Multimodal Exploration of Patients With Multiple Sclerosis for an Early Detection of Subtle Progression

To assess the integrity of visual pathways through the optic nerves to the visual cortex, latencies and amplitudes of P100 will be measured after pattern-reversal stimuli.

To assess the integrity of sensitive pathways through the peripheral nerves and dorsal spinal cord to the somatosensory cortex. For the upper limbs, latencies and amplitudes of N9, N13, P14, N20 and P25 will be measured after median nerve stimulation. For the lower limbs, latency and amplitude of P40 will be measured after tibial nerve stimulation.

To measure the integrity of motor pathways, the central conduction times will be measured for upper and lower limbs through magnetic stimulations of the primary motor cortex and the spinal cord, at cervical and lumbar levels.

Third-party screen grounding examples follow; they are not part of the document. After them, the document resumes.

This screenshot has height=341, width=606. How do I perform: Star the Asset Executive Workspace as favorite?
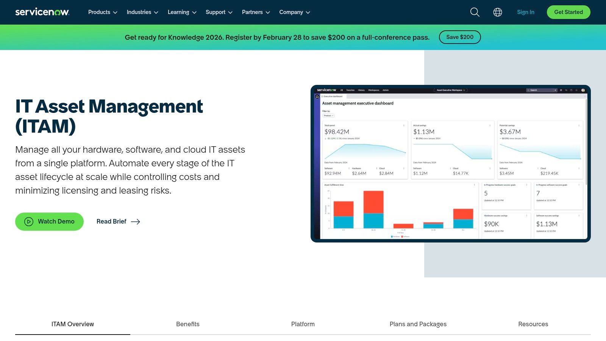(x=464, y=90)
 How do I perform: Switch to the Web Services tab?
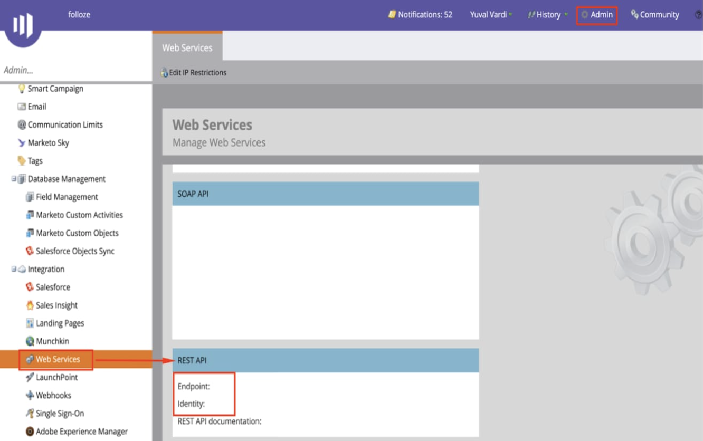click(x=187, y=47)
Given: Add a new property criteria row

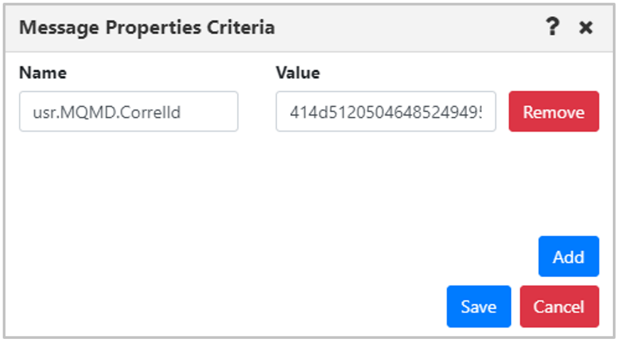Looking at the screenshot, I should click(568, 256).
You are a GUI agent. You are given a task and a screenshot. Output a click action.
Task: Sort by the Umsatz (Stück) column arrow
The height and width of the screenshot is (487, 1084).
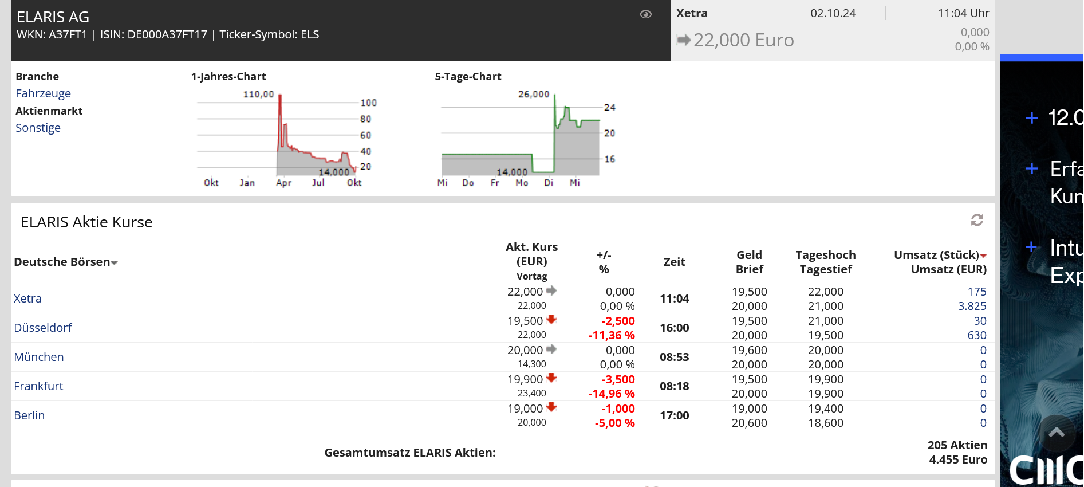[x=983, y=256]
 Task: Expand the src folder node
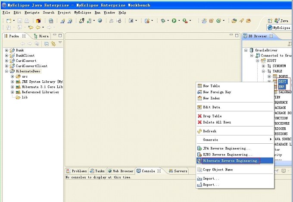tap(12, 76)
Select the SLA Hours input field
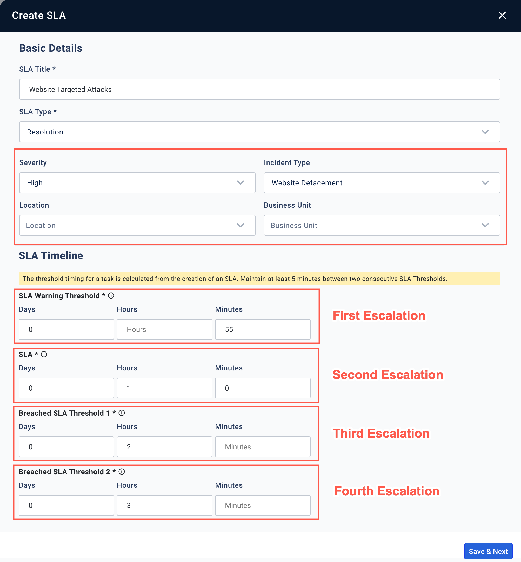 164,388
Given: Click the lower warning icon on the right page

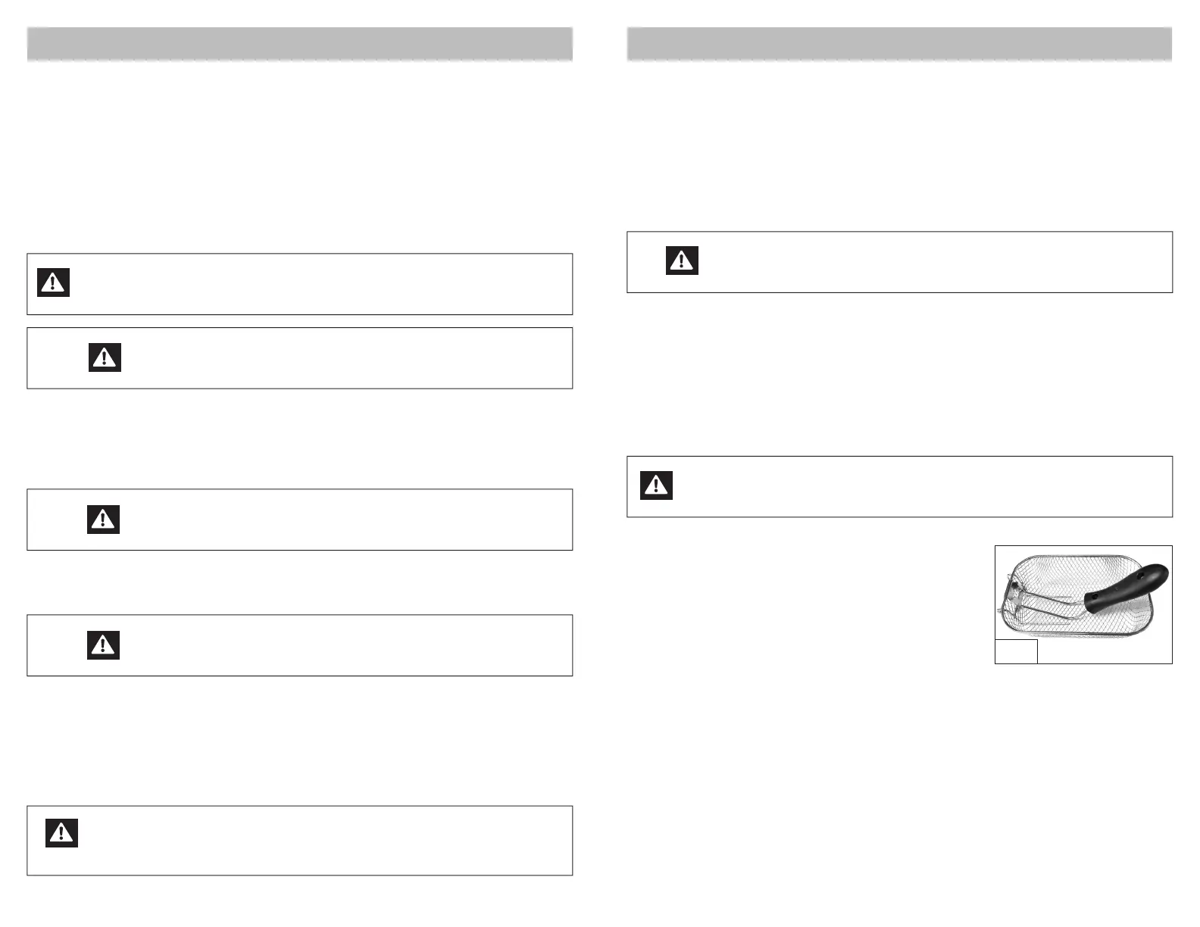Looking at the screenshot, I should (656, 485).
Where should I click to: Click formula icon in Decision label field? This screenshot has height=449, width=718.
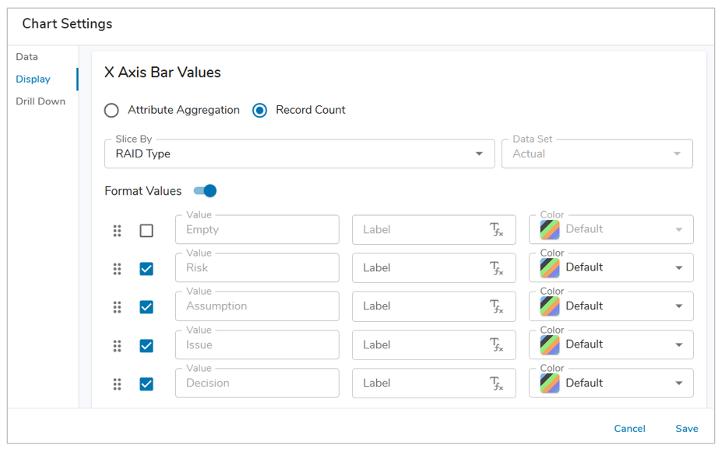(x=496, y=384)
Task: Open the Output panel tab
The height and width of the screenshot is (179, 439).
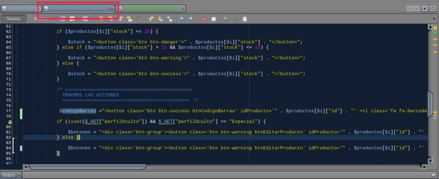Action: [x=9, y=175]
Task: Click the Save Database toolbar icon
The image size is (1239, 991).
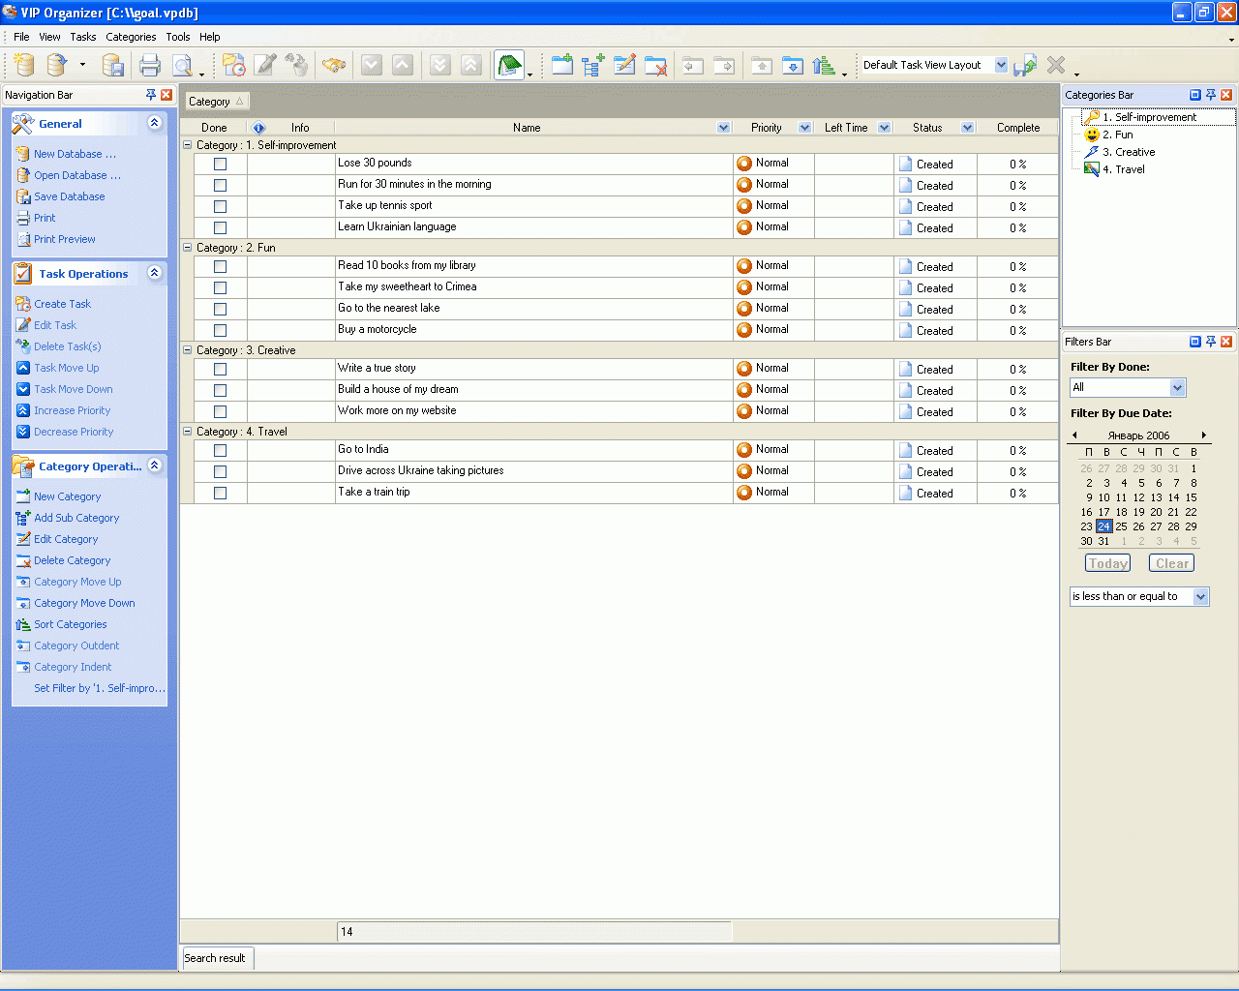Action: click(113, 65)
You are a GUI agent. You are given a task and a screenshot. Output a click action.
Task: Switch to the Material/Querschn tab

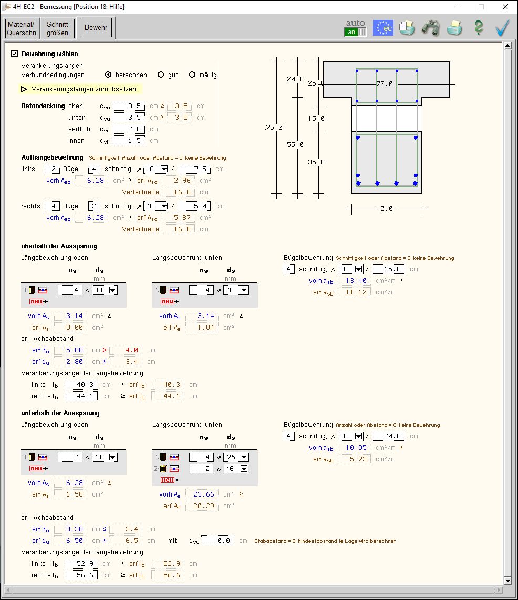click(22, 28)
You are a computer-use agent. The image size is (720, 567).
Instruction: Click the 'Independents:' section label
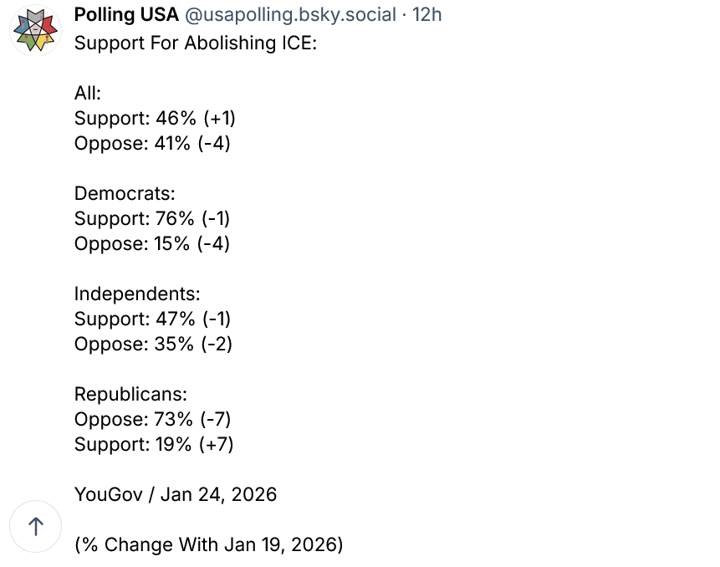point(137,294)
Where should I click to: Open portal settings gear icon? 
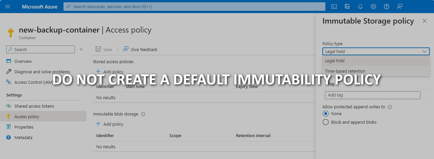pos(373,7)
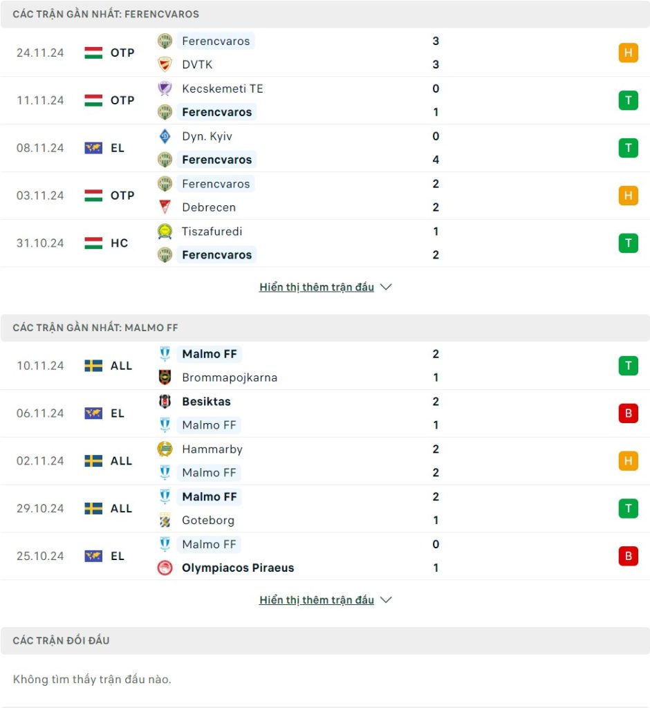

All patients will undergo a single brain MRI on a 3T scanner. The acquisition protocol will include high-resolution three-dimensional (3D) T2\*-weighted echo-planar imaging and 3D T2-FLAIR images acquired, respectively, during or after intravenous injection of a single dose (0.1mmol/kg) of gadolinium-based contrast material.

\- Neurofilament light chain (NfL) will be tested (Quanterix's Simoa® Technology) in the serum of patients. To evaluate their variation over time, 3 time-point tests will be obtained at 6 months apart (at baseline, at 6- and 12-month follow-up).

EBV serology will be assessed (VCA IgG) in the serum of patients to evaluate the variation of antibody titers over time (at baseline, at 6- and 12-month follow-up), and compare to titers at the time of diagnosis (when available in their medical record).